Neuronale Netze sind eine typische Struktur, auf der künstliche Intelligenz basieren kann. Die Bezeichnung „neuronal“ beschreibt ihre Art der Lernfähigkeit, die die Arbeitsweise von Neuronen im Gehirns zu einem gewissen Grad nachahmt. Für ihre Funktionsweise sind Schlüsselkomponenten erforderlich – eine davon ist eine Aktivierungsfunktion, die Nichtlinearität der Struktur hinzufügt. Für die Umsetzung großer optischer neuronaler Netze auf der Basis der Lichtausbreitung hat eine photonische Aktivierungsfunktion wichtige Vorteile.
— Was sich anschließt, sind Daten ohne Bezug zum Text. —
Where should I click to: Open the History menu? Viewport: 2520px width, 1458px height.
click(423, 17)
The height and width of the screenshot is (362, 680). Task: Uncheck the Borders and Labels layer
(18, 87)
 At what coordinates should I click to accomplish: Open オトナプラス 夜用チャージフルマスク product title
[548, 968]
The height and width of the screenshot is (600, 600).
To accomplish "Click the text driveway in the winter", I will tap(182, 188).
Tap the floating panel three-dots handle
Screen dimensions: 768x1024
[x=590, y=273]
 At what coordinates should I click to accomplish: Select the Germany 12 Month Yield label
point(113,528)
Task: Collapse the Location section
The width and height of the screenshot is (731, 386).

Ein Forschungsteam des MPI für die Physik des Lichts und der Uni Hannover hat jetzt in Zusammenarbeit mit Dirk Englund vom MIT experimentell eine rein optisch gesteuerte Aktivierungsfunktion präsentiert, die auf Schallwellen basiert. Sie eignet sich für eine Vielzahl von Ansätzen für optische neuronale Netze und ermöglicht den Betrieb in der synthetischen Frequenzdimension.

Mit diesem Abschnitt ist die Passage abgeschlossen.